Women wanted hospital birth for a variety of reasons. Often it was because hospital meant that they would be offered pain relief, which they did not necessarily get at home. More than that, women increasingly demanded access to the technology which was becoming available. Epidural anaesthesia, induction of labour and foetal monitoring were only obtainable in a hospital setting. There were downsides, which were acknowledged; a lack of privacy and peace in hospital and a greater risk of obstetric intervention. But it is simplistic to say that women were pushed into hospital birth. For many women the advantages of hospital birth outweighed the disadvantages.

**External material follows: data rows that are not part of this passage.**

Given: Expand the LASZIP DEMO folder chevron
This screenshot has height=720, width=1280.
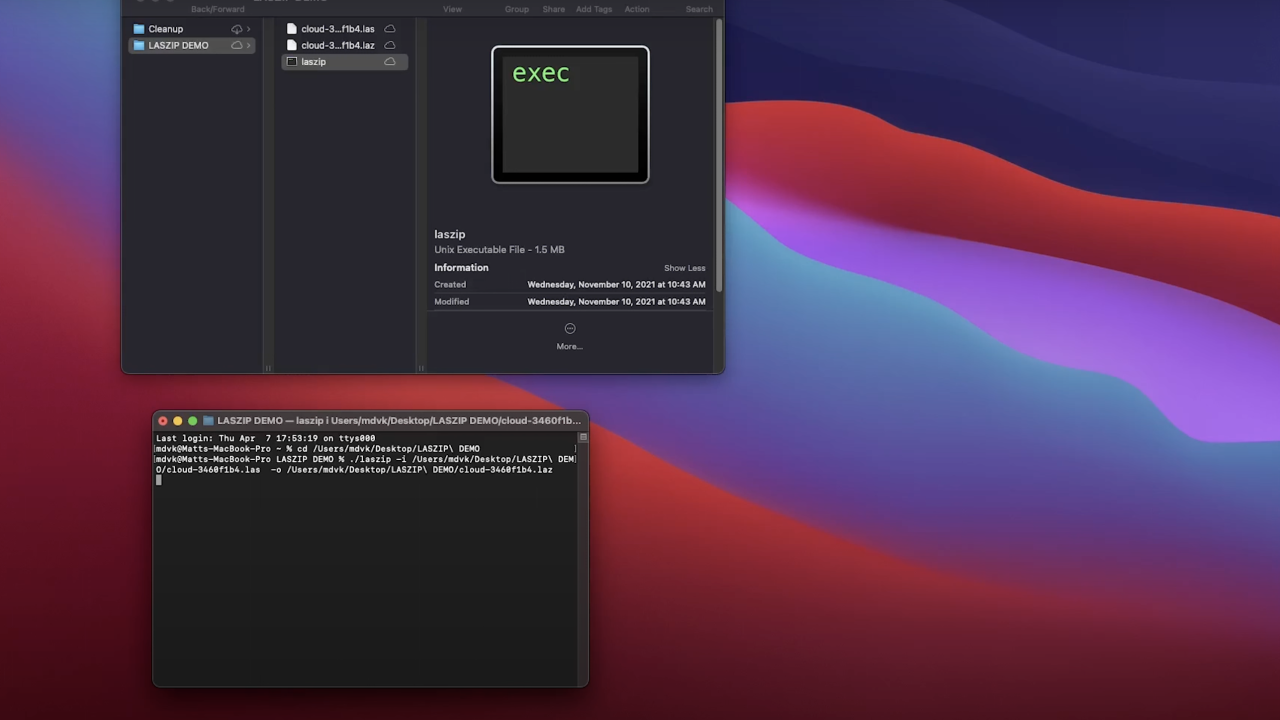Looking at the screenshot, I should [x=249, y=45].
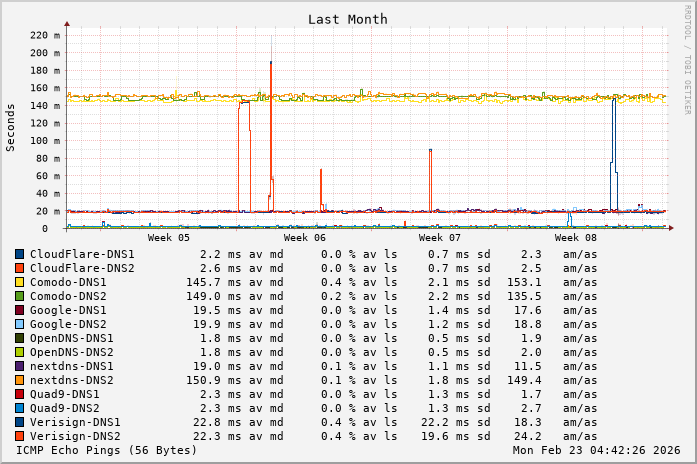The width and height of the screenshot is (697, 464).
Task: Click the Quad9-DNS2 legend label
Action: tap(64, 409)
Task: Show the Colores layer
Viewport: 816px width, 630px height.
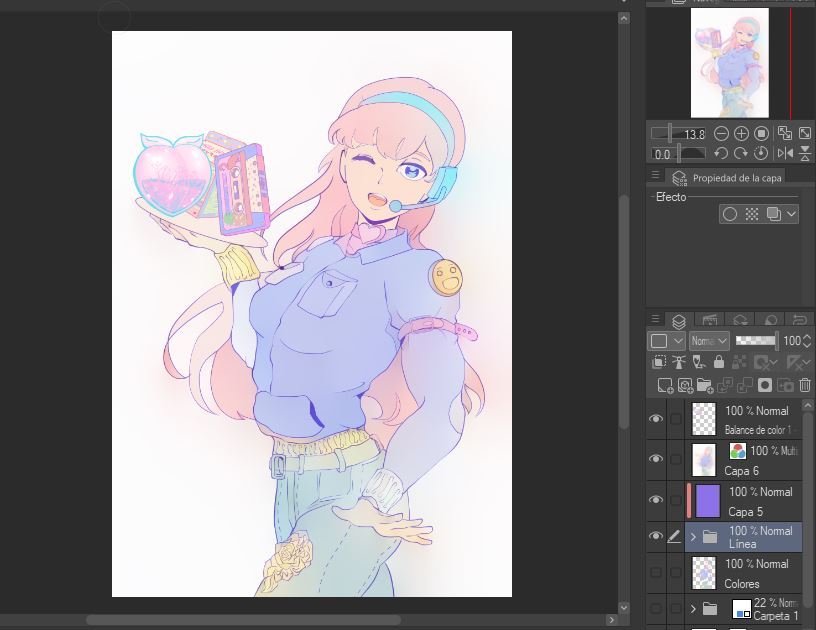Action: (657, 571)
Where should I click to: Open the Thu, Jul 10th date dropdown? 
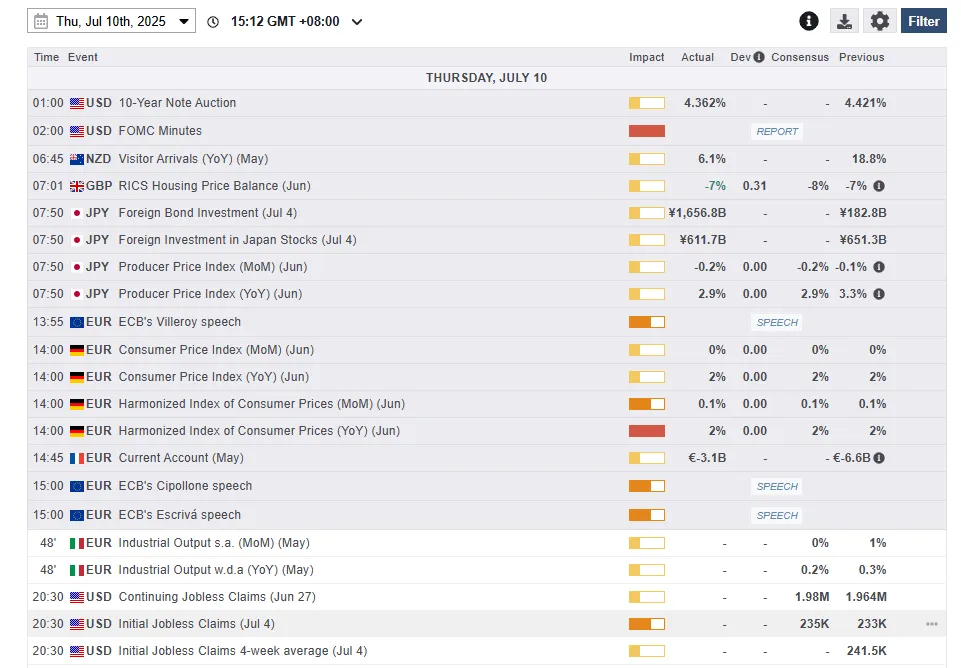coord(112,21)
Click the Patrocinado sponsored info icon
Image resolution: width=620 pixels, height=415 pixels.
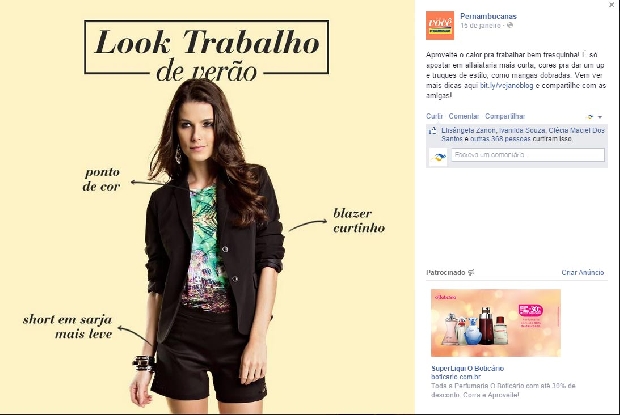[x=471, y=272]
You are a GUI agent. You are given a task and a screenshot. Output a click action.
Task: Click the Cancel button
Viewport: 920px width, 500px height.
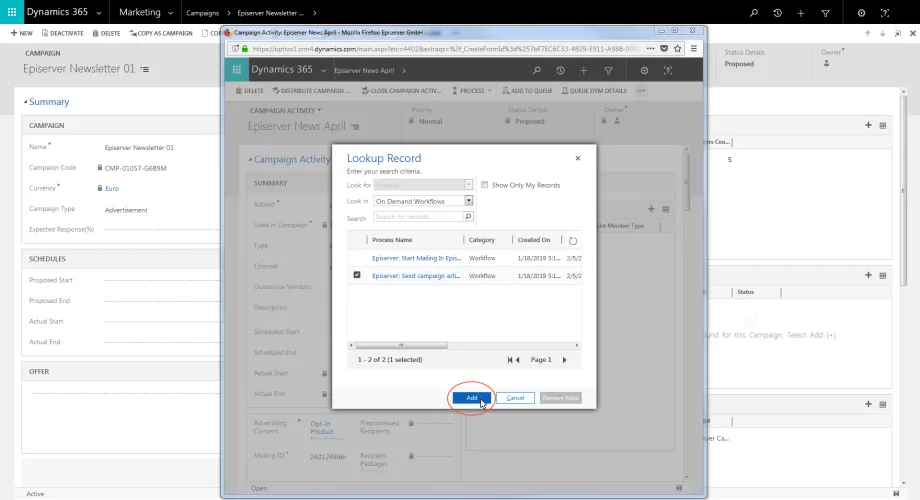515,398
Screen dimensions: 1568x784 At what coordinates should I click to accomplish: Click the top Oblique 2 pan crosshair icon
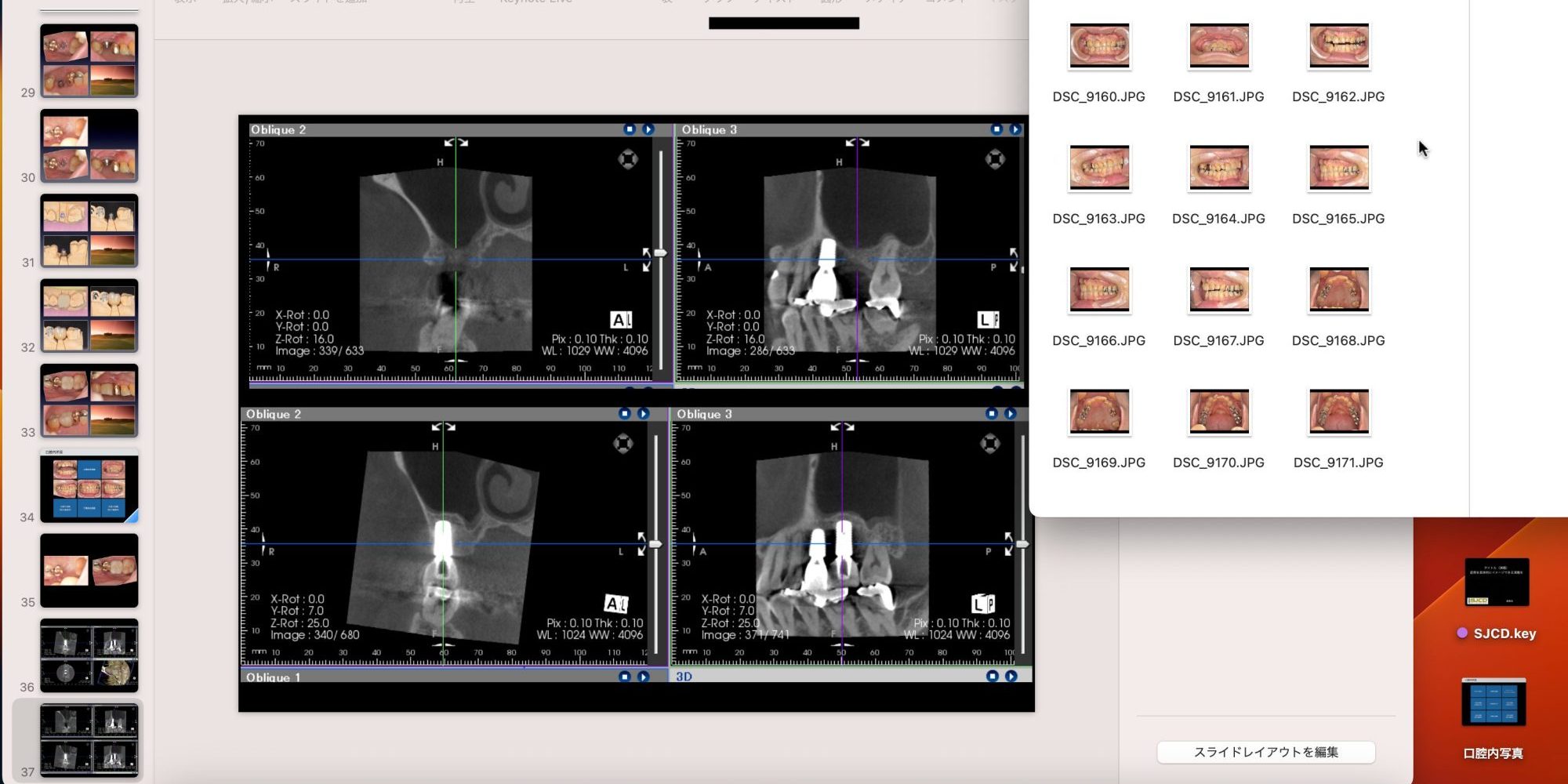[628, 160]
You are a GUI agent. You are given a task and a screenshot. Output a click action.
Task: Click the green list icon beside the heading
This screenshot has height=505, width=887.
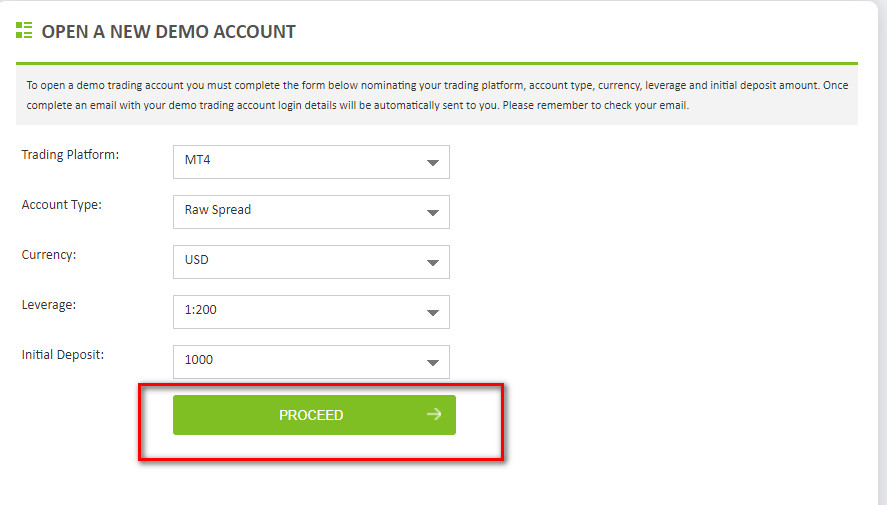click(24, 30)
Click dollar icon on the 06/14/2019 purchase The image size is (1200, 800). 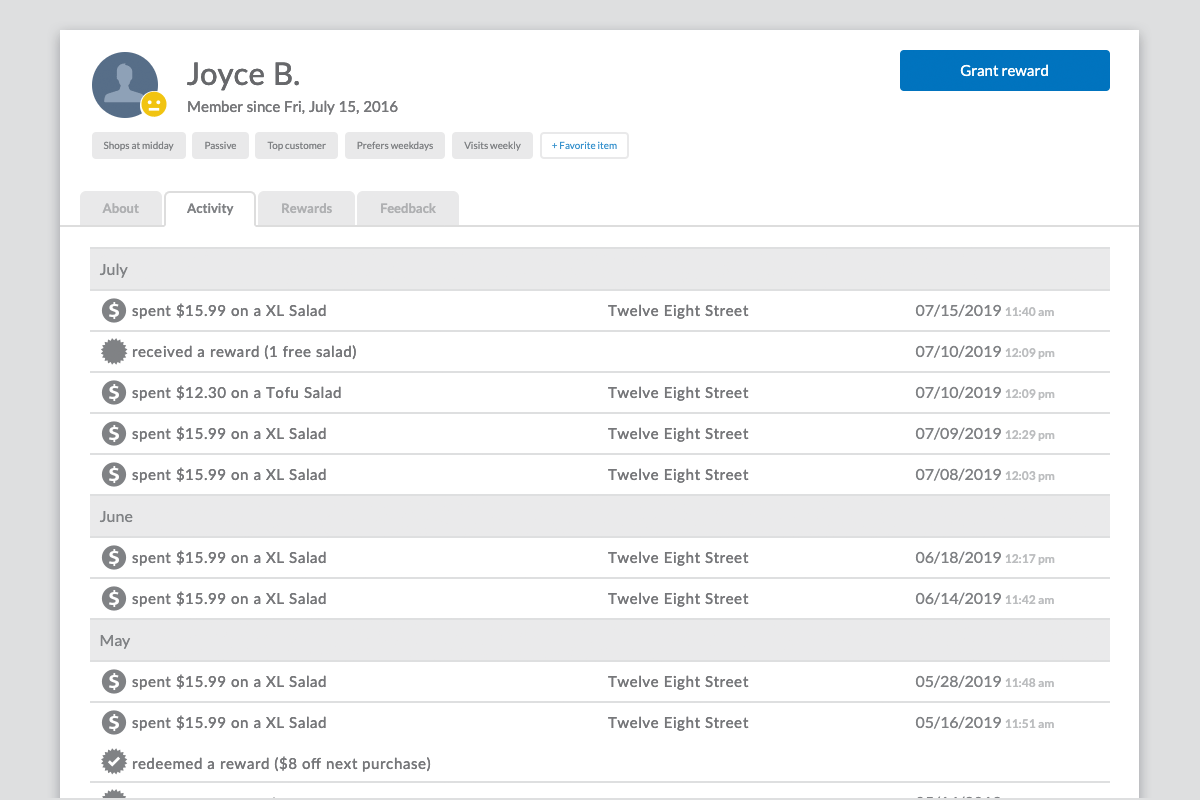pyautogui.click(x=114, y=599)
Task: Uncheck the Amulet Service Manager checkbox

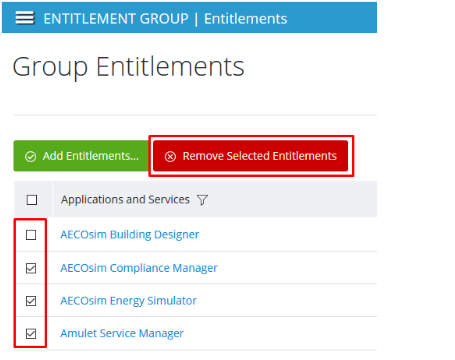Action: [31, 333]
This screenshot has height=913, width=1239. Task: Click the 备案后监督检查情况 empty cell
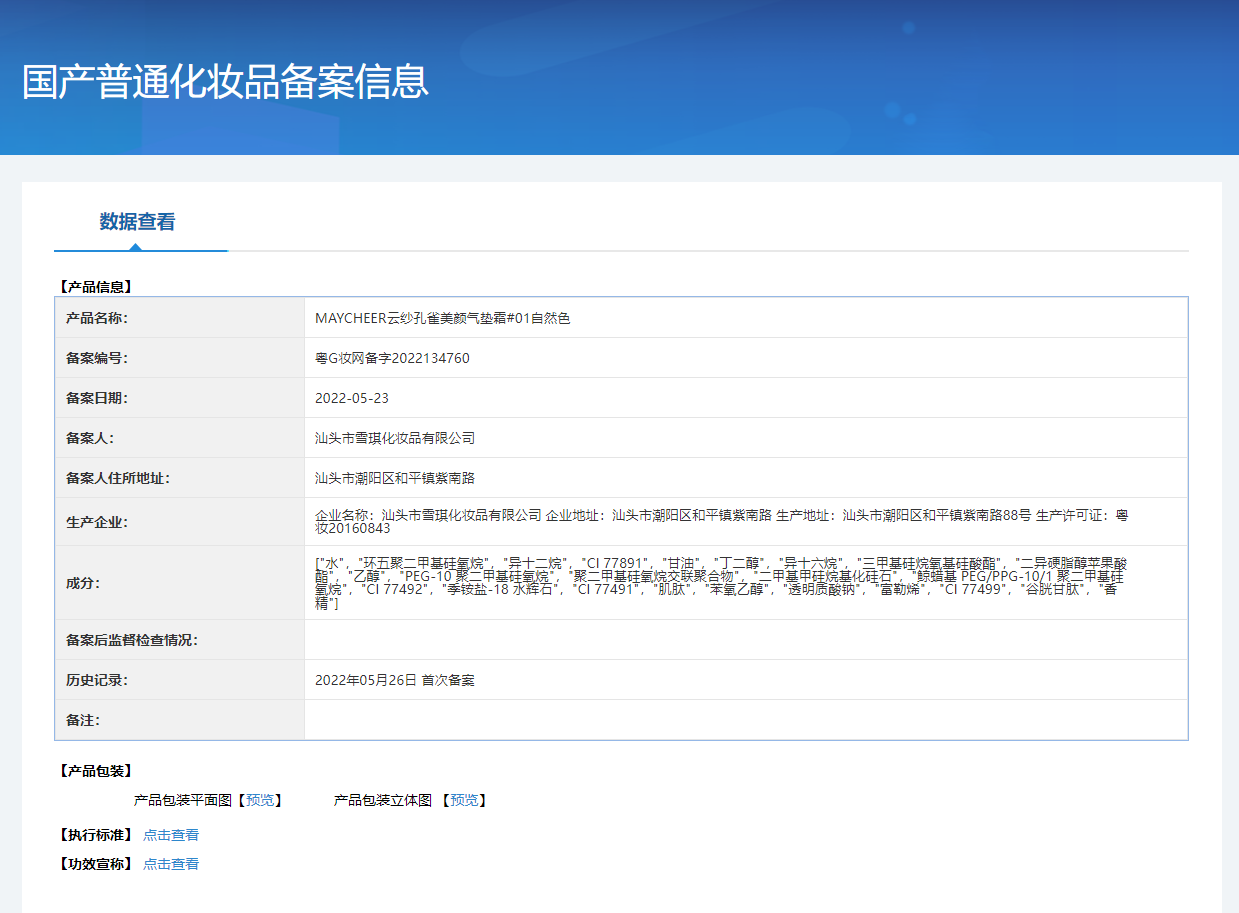(700, 639)
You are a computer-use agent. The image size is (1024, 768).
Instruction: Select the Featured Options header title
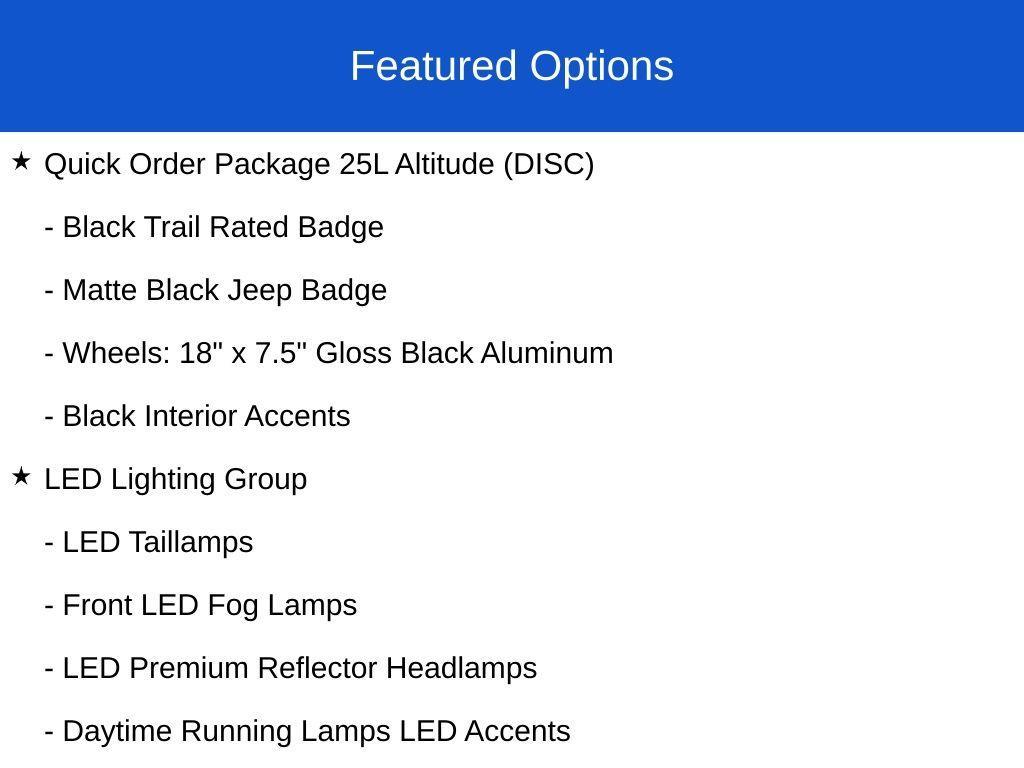(511, 66)
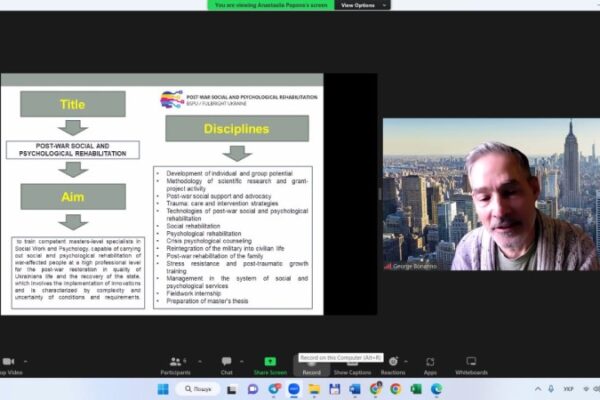The width and height of the screenshot is (600, 400).
Task: Open the Reactions menu
Action: [392, 364]
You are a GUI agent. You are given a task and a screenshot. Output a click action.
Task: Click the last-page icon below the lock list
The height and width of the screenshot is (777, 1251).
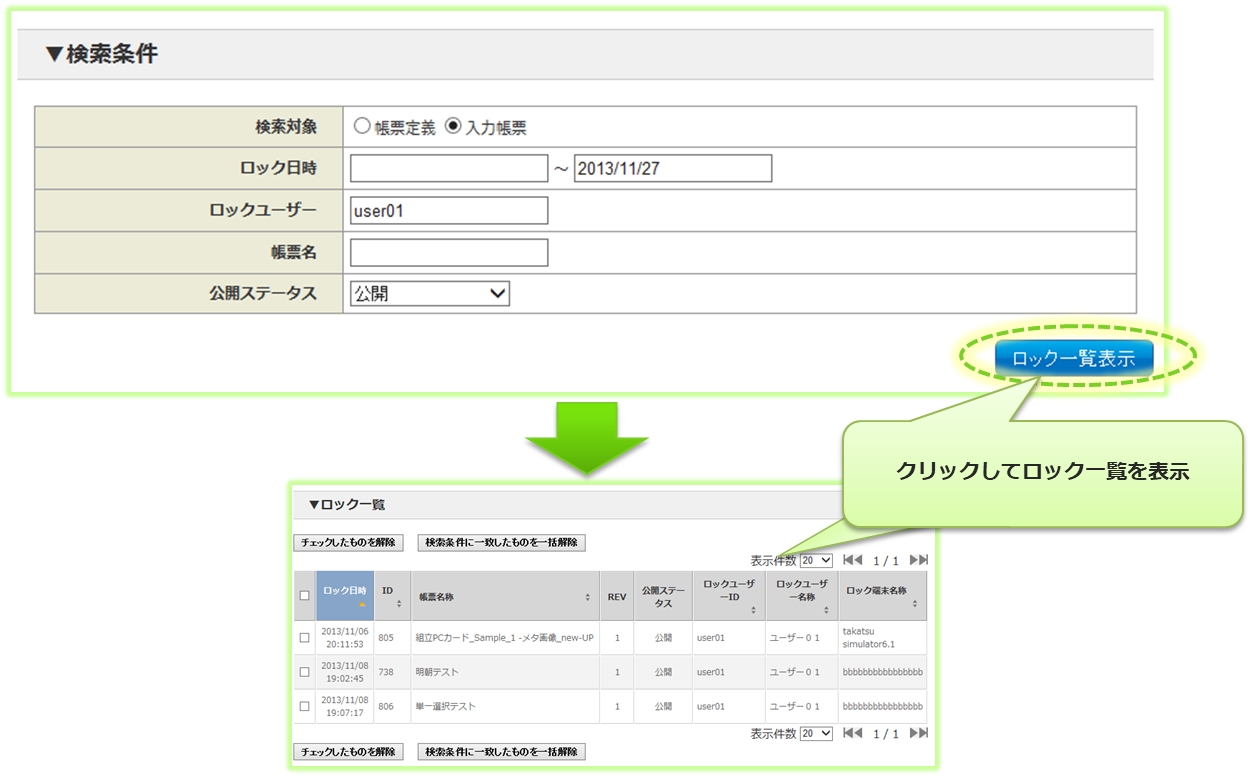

From the mid-1990s onwards government policy has swung back in favour of encouraging home birth for at least some groups of women, but the impact on practice has been minimal. The shift from home to hospital in the 1960s and 1970s was quick and decisive. The shift back again seems almost impossible to effect. This is partly because of the power of messages from doctors and policy makers about risk and safety in relation to place of birth. Two generations have absorbed the idea that birth is only normal in retrospect and hospital births are warranted ‘just in case’. But to suggest that women were frightened into hospital birth is too simplistic. Birth is an individual act and the decisions made by women and families are multi-faceted. A more nuanced reading of the historical evidence reminds us that many women demanded and fought for hospital birth, with policy makers, doctors and hospital builders left scrabbling to catch up. Understanding this may help to tease out the reasons why telling women that home birth is now a good idea will not necessarily change minds.

Tania McIntosh is a qualified midwife and a historian of childbirth based at the University of Brighton.